- [WHAT YOU SHOULD DO]
Produce word for word the lines of the data below running from the one that has "Given: Click the" to the one that has "The image size is (1036, 1176).", inclusive, and no others.

- [INFORMATION]

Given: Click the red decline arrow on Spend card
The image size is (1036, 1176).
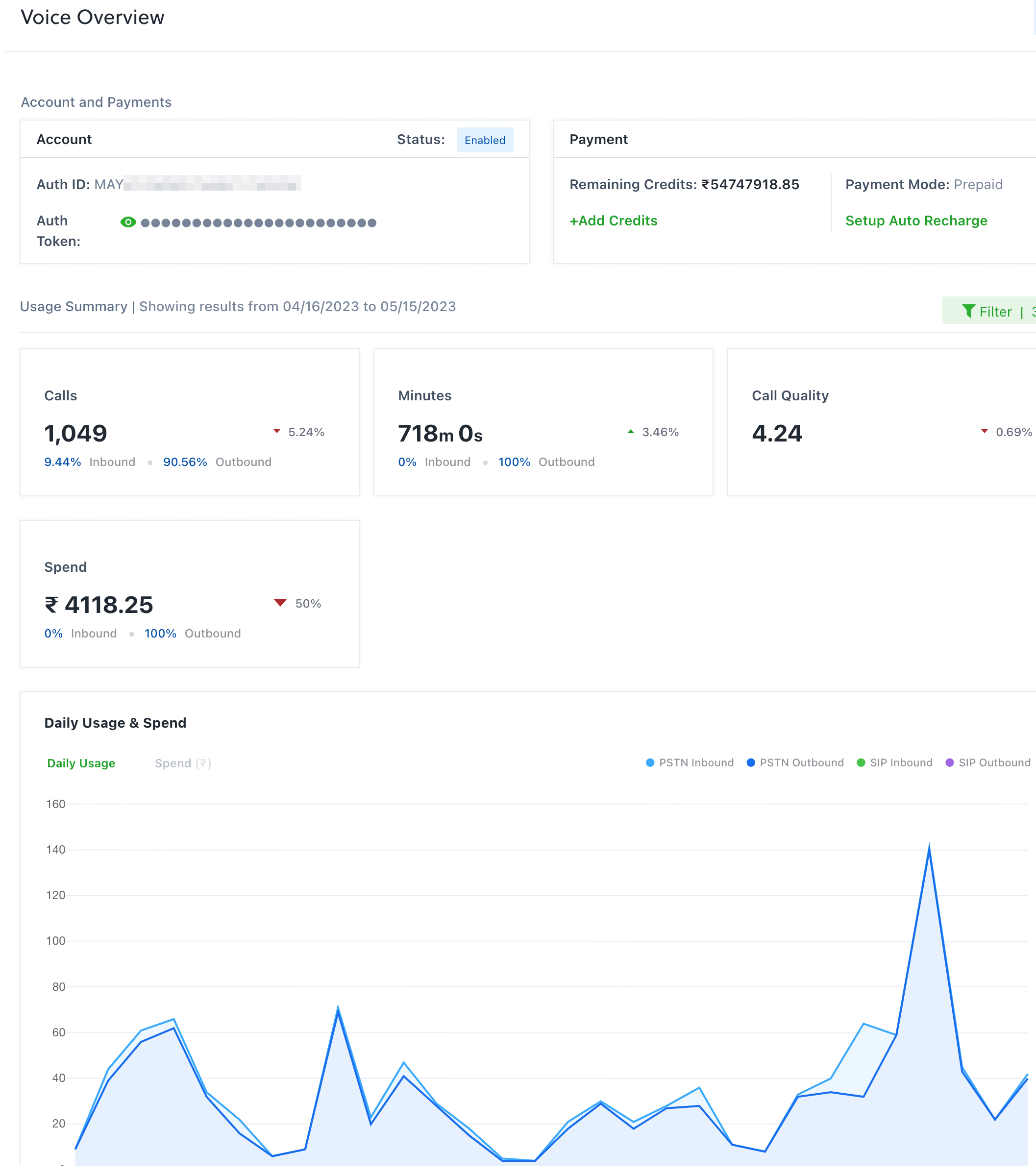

---

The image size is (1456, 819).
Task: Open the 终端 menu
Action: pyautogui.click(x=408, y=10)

- [YOUR SOLUTION]
Given: Click the red decline arrow on Spend card
The image size is (1036, 1176).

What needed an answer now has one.